BY GODFREY WERE JUMA
Cricket farming in Kenya has become a valuable source of income to a group of farmers in Nyanza region. Crickets are black/brown insects that belong to the class insecta, order Orthoptera and genus Acheta. They are categorised into two groups; house cricket and field cricket.
It is the house cricket (Acheta domesticus) that is widely reared in Nyanza region of Kenya, where some organisations have trained a number of youth and women groups to empower them with this entrepreneurial activity.
The cricket farming in Kenya success story started some three years ago and many other farmers have welcomed the idea. This art of insect rearing for commercial purposes originated from the Netherlands, but has now spread to different parts of the world including Kenya.
Farmers in Kenya utilise buckets/crates where female adults lay fertilised eggs under a wet cotton wool. After a month, the eggs hatch into nymphs that feed on vegetables, soy flour and water.
It takes three months for crickets to mature into adult stage. An adult cricket weighs about 0.5-1.5grammes. Unlike the conventional sources of protein such as bovine, fish and pigs, crickets have a higher feed conversion ratio converting most of their feed into edible portion/protein.
Harvesting is manual where the mature crickets are emptied into boiling water for about 5 minutes (blanching).
They are then cooled in cold water before being dried in a solar drier to a moisture content of below five per cent. This reduces the growth of bacteria and molds, making them have an extended shelf-life and safe for human consumption.
Crickets can be used directly as food or ground into flour to fortify other foods. Cricket flour can be used as an ingredient to make products such as biscuits, cakes, porridge, chapati and mandazi. For example cricket farmers in Bondo have been incorporating cricket flour to make different confectioneries. Their counterparts in Kisumu have used the same in cake baking.
Their efforts have not gone unnoticed given the fact that some cricket farmers were invited to showcase some of these products at the Global Entrepreneurship Summit that was held in Nairobi in July last year during the Obama visit to Kenya.
Due to their high nutritional value, cricket-based baked products attract high profits, where a medium size cake costs Sh500. There is a lot of research that is going on in institution such as Egerton University, JKUAT and Icipe to find out the actual nutritional and other potential benefits of these insects and their likelihood of being incorporated into many other foods and feeds.
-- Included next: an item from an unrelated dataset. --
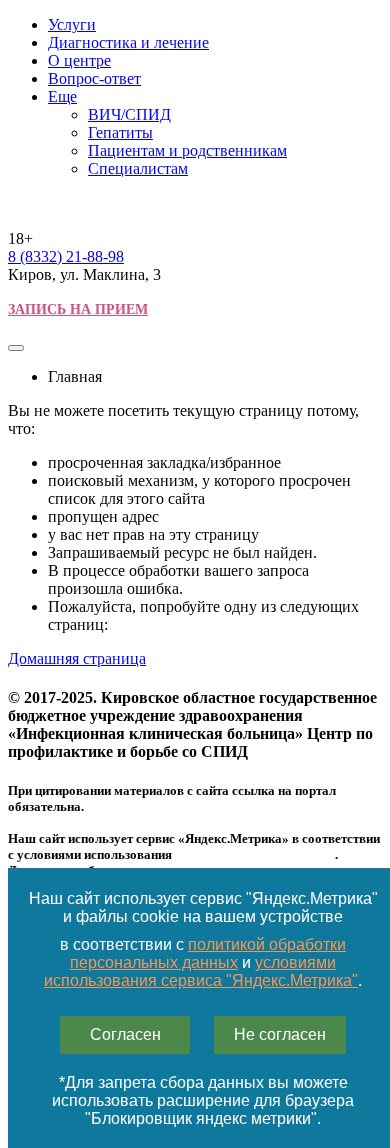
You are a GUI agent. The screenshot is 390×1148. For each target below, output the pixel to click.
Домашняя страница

However, preliminary results have shown that crickets have high protein content of over 60g/100g dry weight basis. This is higher than that of soybean (by 49 per cent dry weight basis) and beef (by 36 per cent dry weight basis), which are among the common conventional sources of proteins.
The high protein content can be utilised to solve the Protein-Energy-Malnutrition (PEM), a condition that is evident in children suffering from kwashiorkor and marasmus. Such children appear wasted, and stunted.
Therefore, entomophagy can contribute towards reduction in food insecurity especially in sub-Saharan Africa. Apart from protein, crickets are rich sources of fats, especially the polyunsaturated fatty acids which have many health benefits, and minerals such as iron and zinc. These minerals are very important in children’s growth and development.
The climate change has resulted into unpredictable weather patterns. Farmers are no longer able to predict rainfall patterns and as a result the productivity of traditional crops such as maize millet, sorghum and beans has gone down.
However, rearing of crickets is independent of climate change. Farmers are able to rear them throughout the year and thus their profitability is sustained.
One of the contributors of climate change is increased emission of greenhouse gases. Compared to crickets, cattle produces more than 300 times more greenhouse gases than crickets per kilogram of body mass gained.
The amount of water that is required for the growth of these insects is relatively low compared to other animals that are reared at home. In addition, only a small size of land is required to rear crickets. A house with an area of four by three square metres can accommodate 100 crates of crickets.
Each crate is being sold at between Sh. 700 and Sh. 1500. Therefore a farmer with 100 crates can fetch between Sh. 70, 000 and Sh. 150,000 within a period of three months.
Cost of production is too low because they feed on materials that are cheap and readily available and they are fed twice a day — morning and evening. This practice therefore presents an alternative farming method.
Despite their high investment returns and high nutritional benefits, many communities have not embraced entomophagy and insect rearing. They view insect consumption with disgust and as a primitive practice.
In Kenya for example, only the communities within the Western and Nyanza regions are known to consume insects such as termites (tsiswa) and crickets (onjiri).
There is thus the need to create more awareness on the health and economic benefits of edible insects such as crickets.
With the devolved system of governance, more resources can be channeled into such farming projects to economically empower communities (especially the youth) and alleviate protein malnutrition.
The demand for these insects is increasing but the supply is still low. There is thus the need to sensitise all stake holders on sustainable production to meet the demands.